» MATERIAL PROVIDED
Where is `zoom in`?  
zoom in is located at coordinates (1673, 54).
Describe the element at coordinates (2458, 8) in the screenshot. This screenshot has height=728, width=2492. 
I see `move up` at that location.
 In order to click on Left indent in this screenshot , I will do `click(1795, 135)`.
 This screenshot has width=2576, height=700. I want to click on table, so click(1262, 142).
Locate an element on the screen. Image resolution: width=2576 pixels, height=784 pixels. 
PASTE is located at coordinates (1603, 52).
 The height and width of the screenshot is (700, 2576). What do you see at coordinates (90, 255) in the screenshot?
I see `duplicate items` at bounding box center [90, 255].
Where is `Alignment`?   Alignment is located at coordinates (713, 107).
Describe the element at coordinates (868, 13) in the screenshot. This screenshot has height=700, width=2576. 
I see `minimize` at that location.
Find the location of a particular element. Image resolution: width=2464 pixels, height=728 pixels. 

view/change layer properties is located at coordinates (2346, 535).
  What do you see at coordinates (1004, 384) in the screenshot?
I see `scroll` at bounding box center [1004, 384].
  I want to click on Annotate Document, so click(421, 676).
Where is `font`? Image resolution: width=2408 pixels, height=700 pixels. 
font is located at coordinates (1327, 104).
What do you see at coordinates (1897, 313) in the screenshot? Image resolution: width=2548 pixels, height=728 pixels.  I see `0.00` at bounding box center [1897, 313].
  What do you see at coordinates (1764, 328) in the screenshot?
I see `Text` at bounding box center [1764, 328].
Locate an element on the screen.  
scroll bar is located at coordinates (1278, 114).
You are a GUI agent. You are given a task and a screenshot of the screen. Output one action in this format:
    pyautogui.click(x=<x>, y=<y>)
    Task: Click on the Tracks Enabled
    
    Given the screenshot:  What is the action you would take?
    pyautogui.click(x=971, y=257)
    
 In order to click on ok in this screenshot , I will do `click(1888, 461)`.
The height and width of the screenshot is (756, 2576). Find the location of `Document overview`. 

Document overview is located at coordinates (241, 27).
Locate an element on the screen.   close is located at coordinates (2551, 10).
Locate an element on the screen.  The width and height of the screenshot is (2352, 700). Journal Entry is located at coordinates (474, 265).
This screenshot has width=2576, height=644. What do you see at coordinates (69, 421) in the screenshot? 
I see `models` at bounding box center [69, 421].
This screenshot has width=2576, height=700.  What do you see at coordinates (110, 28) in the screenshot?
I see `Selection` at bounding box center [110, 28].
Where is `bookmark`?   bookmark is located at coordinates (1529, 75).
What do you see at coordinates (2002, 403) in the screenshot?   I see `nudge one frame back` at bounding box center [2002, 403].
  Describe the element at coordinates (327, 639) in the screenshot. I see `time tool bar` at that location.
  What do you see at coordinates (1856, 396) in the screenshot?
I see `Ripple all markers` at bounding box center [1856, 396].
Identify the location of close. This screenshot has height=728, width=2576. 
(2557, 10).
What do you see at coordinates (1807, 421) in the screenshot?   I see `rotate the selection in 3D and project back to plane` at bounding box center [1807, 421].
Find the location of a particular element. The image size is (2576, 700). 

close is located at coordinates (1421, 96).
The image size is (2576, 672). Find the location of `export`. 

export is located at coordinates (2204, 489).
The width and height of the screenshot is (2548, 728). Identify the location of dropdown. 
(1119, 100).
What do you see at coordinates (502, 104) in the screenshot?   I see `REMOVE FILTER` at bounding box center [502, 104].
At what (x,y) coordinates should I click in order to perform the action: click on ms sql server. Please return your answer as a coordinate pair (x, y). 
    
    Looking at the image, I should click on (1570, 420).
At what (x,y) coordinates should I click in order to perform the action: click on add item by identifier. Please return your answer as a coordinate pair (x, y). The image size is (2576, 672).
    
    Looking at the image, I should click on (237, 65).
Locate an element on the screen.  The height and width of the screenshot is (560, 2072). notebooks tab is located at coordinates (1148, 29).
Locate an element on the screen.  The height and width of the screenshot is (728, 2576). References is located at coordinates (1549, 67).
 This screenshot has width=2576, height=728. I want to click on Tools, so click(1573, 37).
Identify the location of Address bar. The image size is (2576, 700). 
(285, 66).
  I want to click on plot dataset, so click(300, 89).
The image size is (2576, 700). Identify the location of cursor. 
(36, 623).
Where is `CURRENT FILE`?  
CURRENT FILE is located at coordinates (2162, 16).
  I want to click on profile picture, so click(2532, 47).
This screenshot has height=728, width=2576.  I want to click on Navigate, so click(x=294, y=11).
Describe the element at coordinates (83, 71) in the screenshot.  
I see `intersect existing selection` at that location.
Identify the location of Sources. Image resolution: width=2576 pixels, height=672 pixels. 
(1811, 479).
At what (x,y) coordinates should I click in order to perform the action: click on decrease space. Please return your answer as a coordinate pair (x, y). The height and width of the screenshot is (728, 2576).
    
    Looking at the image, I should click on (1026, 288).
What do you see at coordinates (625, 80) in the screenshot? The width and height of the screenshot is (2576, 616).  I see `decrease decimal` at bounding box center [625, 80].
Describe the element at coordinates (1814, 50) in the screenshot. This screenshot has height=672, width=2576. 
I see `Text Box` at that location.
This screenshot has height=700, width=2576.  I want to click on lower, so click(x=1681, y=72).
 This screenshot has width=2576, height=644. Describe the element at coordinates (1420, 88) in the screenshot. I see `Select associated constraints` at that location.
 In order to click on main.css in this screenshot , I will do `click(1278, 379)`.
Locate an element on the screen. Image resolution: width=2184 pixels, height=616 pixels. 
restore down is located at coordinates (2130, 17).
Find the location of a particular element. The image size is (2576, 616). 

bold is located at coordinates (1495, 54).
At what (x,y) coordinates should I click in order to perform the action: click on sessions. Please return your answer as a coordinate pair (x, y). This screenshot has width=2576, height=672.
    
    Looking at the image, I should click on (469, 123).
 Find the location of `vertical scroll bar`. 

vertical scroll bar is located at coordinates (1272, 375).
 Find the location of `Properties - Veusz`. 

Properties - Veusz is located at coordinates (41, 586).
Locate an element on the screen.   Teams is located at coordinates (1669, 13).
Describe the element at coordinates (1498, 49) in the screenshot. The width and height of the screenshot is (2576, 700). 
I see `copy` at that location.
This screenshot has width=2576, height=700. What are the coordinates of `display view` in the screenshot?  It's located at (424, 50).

» EXERCISE PROMPT
Please rewrite these lines with "Image resolution" swapped for "Screen resolution" and everything else left as it is.

» FINISHED TASK
Where is `zoom in`?  
zoom in is located at coordinates (1673, 54).
Describe the element at coordinates (2458, 8) in the screenshot. This screenshot has height=728, width=2492. 
I see `move up` at that location.
 In order to click on Left indent in this screenshot , I will do `click(1795, 135)`.
 This screenshot has width=2576, height=700. I want to click on table, so click(1262, 142).
Locate an element on the screen. Screen resolution: width=2576 pixels, height=784 pixels. 
PASTE is located at coordinates (1603, 52).
 The height and width of the screenshot is (700, 2576). What do you see at coordinates (90, 255) in the screenshot?
I see `duplicate items` at bounding box center [90, 255].
Where is `Alignment`?   Alignment is located at coordinates (713, 107).
Describe the element at coordinates (868, 13) in the screenshot. This screenshot has height=700, width=2576. 
I see `minimize` at that location.
Find the location of a particular element. Screen resolution: width=2464 pixels, height=728 pixels. 

view/change layer properties is located at coordinates (2346, 535).
  What do you see at coordinates (1004, 384) in the screenshot?
I see `scroll` at bounding box center [1004, 384].
  I want to click on Annotate Document, so click(421, 676).
Where is `font`? Screen resolution: width=2408 pixels, height=700 pixels. 
font is located at coordinates (1327, 104).
What do you see at coordinates (1897, 313) in the screenshot? Screen resolution: width=2548 pixels, height=728 pixels.  I see `0.00` at bounding box center [1897, 313].
  What do you see at coordinates (1764, 328) in the screenshot?
I see `Text` at bounding box center [1764, 328].
Locate an element on the screen.  
scroll bar is located at coordinates (1278, 114).
You are a GUI agent. You are given a task and a screenshot of the screen. Output one action in this format:
    pyautogui.click(x=<x>, y=<y>)
    Task: Click on the Tracks Enabled
    
    Given the screenshot:  What is the action you would take?
    pyautogui.click(x=971, y=257)
    
 In order to click on ok in this screenshot , I will do `click(1888, 461)`.
The height and width of the screenshot is (756, 2576). Find the location of `Document overview`. 

Document overview is located at coordinates (241, 27).
Locate an element on the screen.   close is located at coordinates (2551, 10).
Locate an element on the screen.  The width and height of the screenshot is (2352, 700). Journal Entry is located at coordinates (474, 265).
This screenshot has width=2576, height=644. What do you see at coordinates (69, 421) in the screenshot? 
I see `models` at bounding box center [69, 421].
This screenshot has width=2576, height=700.  What do you see at coordinates (110, 28) in the screenshot?
I see `Selection` at bounding box center [110, 28].
Where is `bookmark`?   bookmark is located at coordinates (1529, 75).
What do you see at coordinates (2002, 403) in the screenshot?   I see `nudge one frame back` at bounding box center [2002, 403].
  Describe the element at coordinates (327, 639) in the screenshot. I see `time tool bar` at that location.
  What do you see at coordinates (1856, 396) in the screenshot?
I see `Ripple all markers` at bounding box center [1856, 396].
Identify the location of close. This screenshot has height=728, width=2576. 
(2557, 10).
What do you see at coordinates (1807, 421) in the screenshot?   I see `rotate the selection in 3D and project back to plane` at bounding box center [1807, 421].
Find the location of a particular element. The image size is (2576, 700). 

close is located at coordinates (1421, 96).
The image size is (2576, 672). Find the location of `export`. 

export is located at coordinates (2204, 489).
The width and height of the screenshot is (2548, 728). Identify the location of dropdown. 
(1119, 100).
What do you see at coordinates (502, 104) in the screenshot?   I see `REMOVE FILTER` at bounding box center [502, 104].
At what (x,y) coordinates should I click in order to perform the action: click on ms sql server. Please return your answer as a coordinate pair (x, y). 
    
    Looking at the image, I should click on (1570, 420).
At what (x,y) coordinates should I click in order to perform the action: click on add item by identifier. Please return your answer as a coordinate pair (x, y). The image size is (2576, 672).
    
    Looking at the image, I should click on (237, 65).
Locate an element on the screen.  The height and width of the screenshot is (560, 2072). notebooks tab is located at coordinates (1148, 29).
Locate an element on the screen.  The height and width of the screenshot is (728, 2576). References is located at coordinates (1549, 67).
 This screenshot has width=2576, height=728. I want to click on Tools, so click(1573, 37).
Identify the location of Address bar. The image size is (2576, 700). 
(285, 66).
  I want to click on plot dataset, so click(300, 89).
The image size is (2576, 700). Identify the location of cursor. 
(36, 623).
Where is `CURRENT FILE`?  
CURRENT FILE is located at coordinates (2162, 16).
  I want to click on profile picture, so click(2532, 47).
This screenshot has height=728, width=2576.  I want to click on Navigate, so click(x=294, y=11).
Describe the element at coordinates (83, 71) in the screenshot.  
I see `intersect existing selection` at that location.
Identify the location of Sources. Screen resolution: width=2576 pixels, height=672 pixels. 
(1811, 479).
At what (x,y) coordinates should I click in order to perform the action: click on decrease space. Please return your answer as a coordinate pair (x, y). The height and width of the screenshot is (728, 2576).
    
    Looking at the image, I should click on (1026, 288).
What do you see at coordinates (625, 80) in the screenshot? The width and height of the screenshot is (2576, 616).  I see `decrease decimal` at bounding box center [625, 80].
Describe the element at coordinates (1814, 50) in the screenshot. This screenshot has height=672, width=2576. 
I see `Text Box` at that location.
This screenshot has height=700, width=2576.  I want to click on lower, so click(x=1681, y=72).
 This screenshot has width=2576, height=644. Describe the element at coordinates (1420, 88) in the screenshot. I see `Select associated constraints` at that location.
 In order to click on main.css in this screenshot , I will do `click(1278, 379)`.
Locate an element on the screen. Screen resolution: width=2184 pixels, height=616 pixels. 
restore down is located at coordinates (2130, 17).
Find the location of a particular element. The image size is (2576, 616). 

bold is located at coordinates (1495, 54).
At what (x,y) coordinates should I click in order to perform the action: click on sessions. Please return your answer as a coordinate pair (x, y). This screenshot has width=2576, height=672.
    
    Looking at the image, I should click on (469, 123).
 Find the location of `vertical scroll bar`. 

vertical scroll bar is located at coordinates (1272, 375).
 Find the location of `Properties - Veusz`. 

Properties - Veusz is located at coordinates (41, 586).
Locate an element on the screen.   Teams is located at coordinates (1669, 13).
Describe the element at coordinates (1498, 49) in the screenshot. The width and height of the screenshot is (2576, 700). 
I see `copy` at that location.
This screenshot has width=2576, height=700. What are the coordinates of `display view` in the screenshot?  It's located at (424, 50).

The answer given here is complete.